Your goal
Recast the text lines of the entries below as a numbered list, skipping any blank lines and leaving the pictures out.

Data rows
** Begin **
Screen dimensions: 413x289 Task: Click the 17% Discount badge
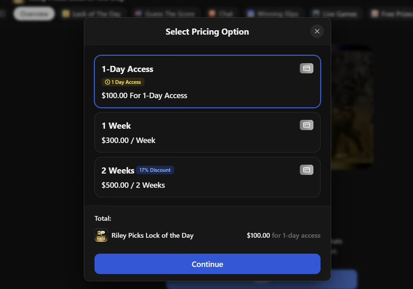(x=155, y=170)
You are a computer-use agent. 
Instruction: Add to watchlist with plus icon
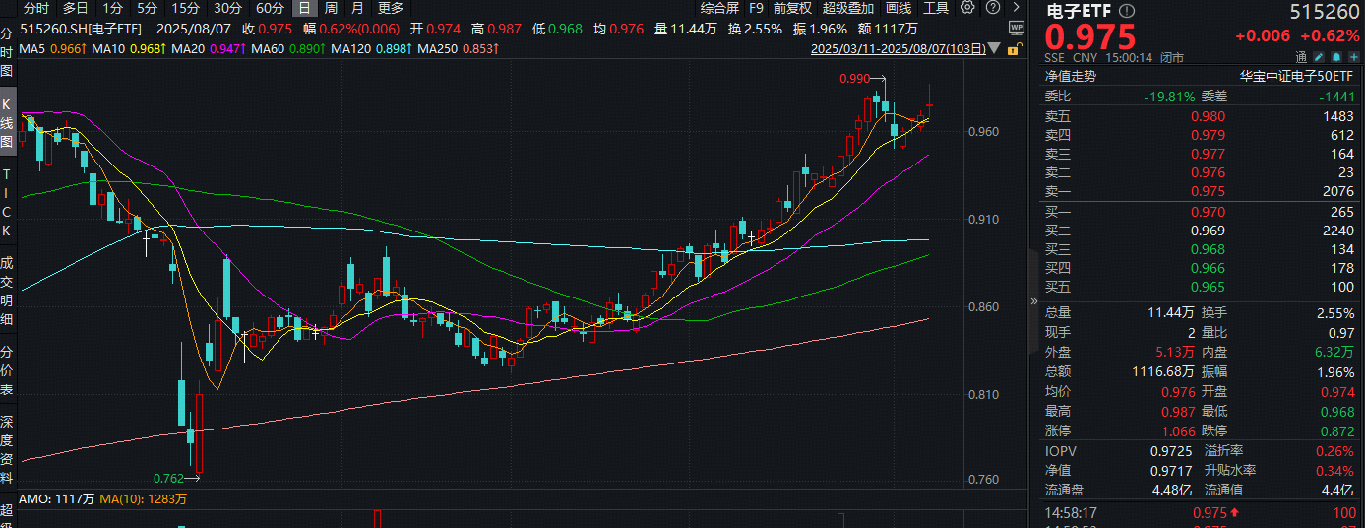[x=1353, y=57]
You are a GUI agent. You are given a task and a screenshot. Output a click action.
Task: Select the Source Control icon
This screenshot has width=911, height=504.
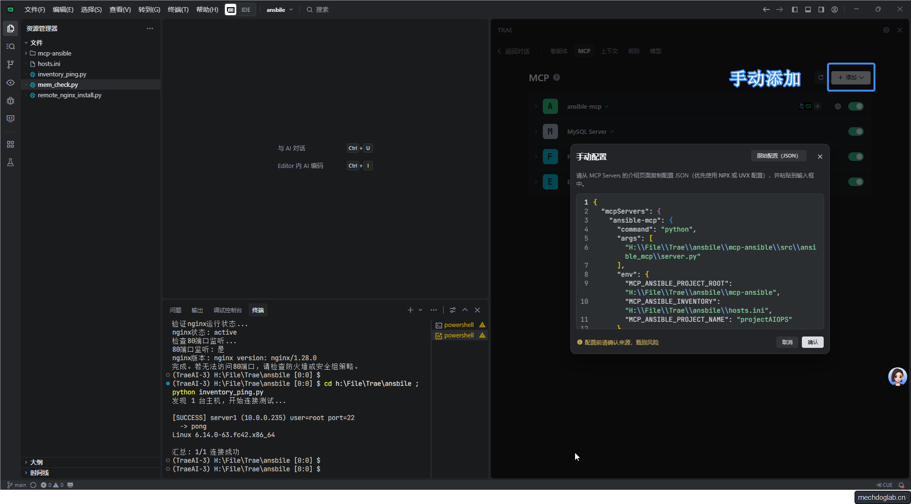point(10,64)
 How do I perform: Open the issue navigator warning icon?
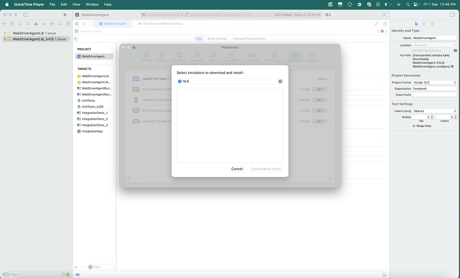[36, 24]
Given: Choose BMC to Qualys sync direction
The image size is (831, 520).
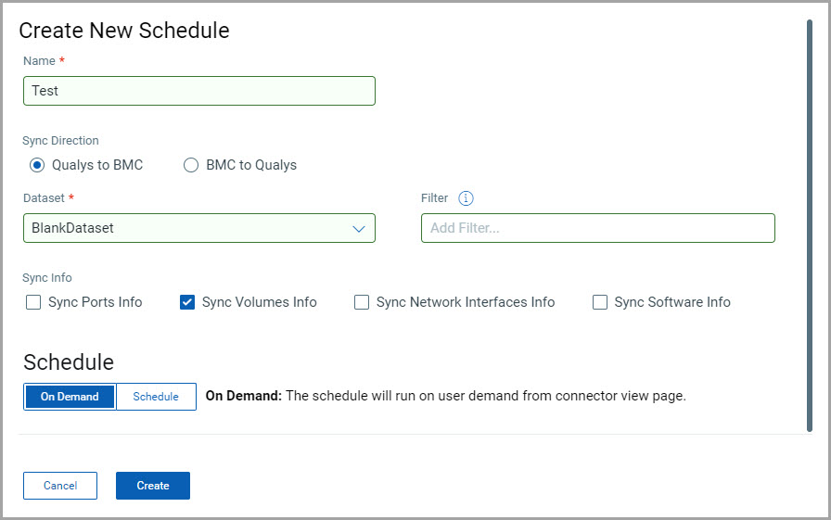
** End **
Written answer
1. Screen dimensions: 413x289 Task: Click the 17% Discount badge
2. (x=155, y=170)
3. You are a computer-use agent. 
4. Instruction: Add to watchlist with plus icon
5. [x=1353, y=57]
6. You are a GUI agent. You are given a task and a screenshot. Output a click action.
7. Task: Select the Source Control icon
8. This screenshot has width=911, height=504.
9. point(10,64)
10.  How do I perform: Open the issue navigator warning icon?
11. [36, 24]
12. Given: Choose BMC to Qualys sync direction
13. The image size is (831, 520).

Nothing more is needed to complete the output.